Specifically, if I write
function foo()
x = T5{T4{T3{T2{T1{Int}}}}}()
x
end
then the type of `x` will be inferred by `apply_type_tfunc` in `inference.jl`. The heavy lifting is done by a call to the real-live `apply_type`, which correctly deduces that the resulting type is a `T5{T4{T3{T2{T1{Int}}}}}`. But there is a subsequent call at the end of `apply_type_tfunc` to `type_too_complex` which sees that the type is baroque and hence `apply_type_tfunc` returns the unspecialized `T5{T4{T3{T2{T1{N<:Number}}}}}` instead. This is the ear-plugging part, and the moral is that a type coming out of `apply_type_tfunc` can't be baroque. The outer function `foo` is a bit of a red herring here; the return type of the constructor `T5{T4{T3{T2{T1{Int}}}}}()` is unknown because it relies on the type decided on by `apply_type_tfunc`.
What if I try an explicit type assert?
function foo()
x = T5{T4{T3{T2{T1{Int}}}}}()
x::T5{T4{T3{T2{T1{Int}}}}}
end
The type of the the argument T5{T4{T3{T2{T1{Int}}}}} to the type assert will again be determined by `apply_type_tfunc`. So it will be an unspecialized `T5{T4{T3{T2{T1{N<:Number}}}}}`, and the concrete return type of foo() is not known.
Question 1:
Is there a way to write the function `foo` and annotate the type of variable `x` so that it is known to be a T5{T4{T3{T2{T1{Int}}}}}, and such that the type of the return value of `foo` is known?
Although types coming out of `apply_type_tfunc` cannot be baroque, it's easy enough to inject baroque types into type inference. For example, arguments to functions are not subject to `type_too_complex`. Nor are the types of return values. For example, consider
first_one{N<:Number}( a::T5{T4{T3{T2{T1{N}}}}}, b::T5{T4{T3{T2{T1{N}}}}} ) = a
The typed code for `first_one( T5(Int), T5(Int) )` knows that `a` is a `T5{T4{T3{T2{T1{Int}}}}}`, and so is `b`, and so is the return type. Calls to `getfield` also seem to not be bothered much by baroque types. To be fair, I see that there is some code in `getfield_tfunc` that imposes `limit_type_depth`, but I haven't looked at it closely, and I haven't run into that restriction in practice. So in effect I can send existing concrete baroque types down the call stack and have them be reasoned with, but I can't annotate the type of a new one created at my current level, and consequently I can't send its type up the call stack either.
Question 2:
Is there a reason for the asymmetry? In particular, is there a reason why baroque types coming out of `apply_type` are problematic, but baroque types as arguments, as fields in at least some cases, and as return values are not?
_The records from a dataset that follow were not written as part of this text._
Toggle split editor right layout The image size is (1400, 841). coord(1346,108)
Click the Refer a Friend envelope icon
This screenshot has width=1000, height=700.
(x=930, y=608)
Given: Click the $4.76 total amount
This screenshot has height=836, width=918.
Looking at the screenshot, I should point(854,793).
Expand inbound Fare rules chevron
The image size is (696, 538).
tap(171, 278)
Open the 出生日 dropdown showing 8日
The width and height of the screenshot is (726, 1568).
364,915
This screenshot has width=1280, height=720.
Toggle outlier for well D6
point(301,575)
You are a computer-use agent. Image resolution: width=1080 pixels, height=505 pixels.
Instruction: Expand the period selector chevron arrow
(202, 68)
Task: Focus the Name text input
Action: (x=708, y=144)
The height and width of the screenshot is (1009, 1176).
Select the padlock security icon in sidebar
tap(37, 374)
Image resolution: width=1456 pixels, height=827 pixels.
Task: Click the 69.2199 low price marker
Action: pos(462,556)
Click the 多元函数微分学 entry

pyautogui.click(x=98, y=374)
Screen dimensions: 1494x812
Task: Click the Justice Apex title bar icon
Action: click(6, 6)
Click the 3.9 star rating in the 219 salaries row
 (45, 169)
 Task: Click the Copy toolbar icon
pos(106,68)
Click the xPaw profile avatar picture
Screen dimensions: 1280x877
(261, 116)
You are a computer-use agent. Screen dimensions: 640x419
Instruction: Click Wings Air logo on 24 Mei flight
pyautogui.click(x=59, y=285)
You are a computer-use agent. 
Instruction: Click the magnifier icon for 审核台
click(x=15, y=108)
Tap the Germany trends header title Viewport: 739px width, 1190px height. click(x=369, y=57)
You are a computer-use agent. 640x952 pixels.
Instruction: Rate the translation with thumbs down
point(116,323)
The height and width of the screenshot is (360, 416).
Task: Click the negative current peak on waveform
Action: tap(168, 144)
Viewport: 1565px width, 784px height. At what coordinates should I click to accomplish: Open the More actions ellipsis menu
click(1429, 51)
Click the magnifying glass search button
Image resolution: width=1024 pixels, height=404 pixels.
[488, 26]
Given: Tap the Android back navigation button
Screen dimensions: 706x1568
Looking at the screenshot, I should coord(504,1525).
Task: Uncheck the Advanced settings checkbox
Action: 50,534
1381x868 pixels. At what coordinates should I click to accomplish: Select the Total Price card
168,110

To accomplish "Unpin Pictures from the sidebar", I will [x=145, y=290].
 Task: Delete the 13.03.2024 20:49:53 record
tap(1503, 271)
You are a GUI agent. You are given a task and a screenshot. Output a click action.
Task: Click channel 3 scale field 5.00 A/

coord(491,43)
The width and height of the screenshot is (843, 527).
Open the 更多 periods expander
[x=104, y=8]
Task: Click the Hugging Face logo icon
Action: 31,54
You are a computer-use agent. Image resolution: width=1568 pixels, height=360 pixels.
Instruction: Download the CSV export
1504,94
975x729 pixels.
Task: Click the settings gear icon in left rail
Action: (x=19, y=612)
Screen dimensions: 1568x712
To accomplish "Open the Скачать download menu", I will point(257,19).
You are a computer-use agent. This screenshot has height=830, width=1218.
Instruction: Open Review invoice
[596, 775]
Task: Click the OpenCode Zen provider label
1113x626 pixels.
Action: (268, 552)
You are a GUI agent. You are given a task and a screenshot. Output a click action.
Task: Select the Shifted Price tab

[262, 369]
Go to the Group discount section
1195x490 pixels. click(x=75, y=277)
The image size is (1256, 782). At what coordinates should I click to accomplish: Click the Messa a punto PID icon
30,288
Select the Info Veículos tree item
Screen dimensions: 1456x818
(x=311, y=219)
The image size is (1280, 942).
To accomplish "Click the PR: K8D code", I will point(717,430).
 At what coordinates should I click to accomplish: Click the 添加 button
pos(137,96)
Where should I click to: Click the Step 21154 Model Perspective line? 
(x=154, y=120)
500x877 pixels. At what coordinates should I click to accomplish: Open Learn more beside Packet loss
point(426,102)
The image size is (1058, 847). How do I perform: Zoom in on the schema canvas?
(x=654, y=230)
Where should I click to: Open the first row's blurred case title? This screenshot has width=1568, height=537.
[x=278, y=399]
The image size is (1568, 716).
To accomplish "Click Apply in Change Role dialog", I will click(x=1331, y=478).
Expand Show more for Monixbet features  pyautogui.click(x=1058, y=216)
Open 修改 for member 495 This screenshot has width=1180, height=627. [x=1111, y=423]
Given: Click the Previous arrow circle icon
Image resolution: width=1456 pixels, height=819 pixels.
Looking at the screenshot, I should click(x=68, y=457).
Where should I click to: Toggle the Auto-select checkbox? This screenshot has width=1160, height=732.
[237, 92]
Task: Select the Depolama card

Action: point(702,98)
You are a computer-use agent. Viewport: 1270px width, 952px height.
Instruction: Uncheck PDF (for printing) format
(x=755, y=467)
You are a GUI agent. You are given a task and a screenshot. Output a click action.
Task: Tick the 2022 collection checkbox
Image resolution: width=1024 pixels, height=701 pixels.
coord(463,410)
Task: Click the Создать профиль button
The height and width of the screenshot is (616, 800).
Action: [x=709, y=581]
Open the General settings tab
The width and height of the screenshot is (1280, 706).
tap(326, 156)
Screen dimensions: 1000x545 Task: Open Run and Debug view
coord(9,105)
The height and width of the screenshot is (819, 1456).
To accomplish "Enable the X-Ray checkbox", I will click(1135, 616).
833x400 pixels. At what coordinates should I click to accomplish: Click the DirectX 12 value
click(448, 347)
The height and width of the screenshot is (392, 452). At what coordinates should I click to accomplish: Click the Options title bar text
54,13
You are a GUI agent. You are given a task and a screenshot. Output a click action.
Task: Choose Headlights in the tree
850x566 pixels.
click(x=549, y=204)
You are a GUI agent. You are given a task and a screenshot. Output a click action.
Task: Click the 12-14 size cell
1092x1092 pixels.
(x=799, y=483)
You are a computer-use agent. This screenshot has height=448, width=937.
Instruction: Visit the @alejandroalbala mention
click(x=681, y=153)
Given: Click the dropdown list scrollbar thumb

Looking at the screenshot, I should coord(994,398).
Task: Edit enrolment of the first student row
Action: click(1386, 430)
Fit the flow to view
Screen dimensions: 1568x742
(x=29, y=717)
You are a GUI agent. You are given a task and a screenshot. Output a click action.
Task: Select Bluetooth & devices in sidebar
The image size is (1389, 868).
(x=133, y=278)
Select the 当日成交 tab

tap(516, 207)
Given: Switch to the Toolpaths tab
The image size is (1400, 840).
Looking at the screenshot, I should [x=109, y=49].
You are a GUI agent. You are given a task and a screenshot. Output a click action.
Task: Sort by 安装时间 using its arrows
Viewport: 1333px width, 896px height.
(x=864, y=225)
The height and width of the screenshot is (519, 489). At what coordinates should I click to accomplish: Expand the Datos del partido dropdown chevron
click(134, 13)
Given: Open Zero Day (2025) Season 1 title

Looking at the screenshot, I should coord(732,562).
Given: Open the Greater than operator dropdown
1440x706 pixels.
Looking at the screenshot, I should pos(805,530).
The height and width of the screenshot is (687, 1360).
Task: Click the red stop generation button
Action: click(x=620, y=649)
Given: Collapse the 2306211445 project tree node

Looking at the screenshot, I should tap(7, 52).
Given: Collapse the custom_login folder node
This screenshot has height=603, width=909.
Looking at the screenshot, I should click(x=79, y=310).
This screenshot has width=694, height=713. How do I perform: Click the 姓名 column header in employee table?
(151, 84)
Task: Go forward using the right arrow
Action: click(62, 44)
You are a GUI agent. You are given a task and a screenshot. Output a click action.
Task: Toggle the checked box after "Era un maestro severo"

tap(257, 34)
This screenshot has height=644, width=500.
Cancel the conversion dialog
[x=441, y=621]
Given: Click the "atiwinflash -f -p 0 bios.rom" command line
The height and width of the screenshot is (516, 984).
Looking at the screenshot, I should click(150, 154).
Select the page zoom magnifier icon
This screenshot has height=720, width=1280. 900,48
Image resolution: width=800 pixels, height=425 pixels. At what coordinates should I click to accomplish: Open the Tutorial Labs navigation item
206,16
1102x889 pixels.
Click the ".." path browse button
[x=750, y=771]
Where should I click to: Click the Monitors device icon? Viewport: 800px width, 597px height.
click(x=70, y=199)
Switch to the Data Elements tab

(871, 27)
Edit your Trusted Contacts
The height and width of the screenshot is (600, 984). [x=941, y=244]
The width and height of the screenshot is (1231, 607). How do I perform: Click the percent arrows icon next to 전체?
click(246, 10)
Why is it ok to know that that variable `x` is of type `T5{T4{T3{T2{T1{Int}}}}}` because I passed it in as an argument, but problematic to know it is of type `T5{T4{T3{T2{T1{Int}}}}}` when I create one with `new`?
Question 3:
As a conservative remedy, would it be problematic if the call to `type_too_complex` in `apply_type_tfunc` was omitted for for leaf types? That is, if `apply_type` can determine we have a leaf type, then let that leak into type inference, even if it is baroque, just as it can as a function argument or a return value. This would allow the return type of explicit constructors and type asserts to be known. To be clear, I don't pretend to understand more that the broad strokes of what is happening in `inference.jl`. There are surely a lot of subtleties in that code. So maybe what I'm suggesting is a bad idea. But it struck me that it may be the case that concrete baroque types coming out of `apply_type_tfunc` may not be any worse that the baroque types that can already find their way into the inference system.
Many thanks for having read this far...
-David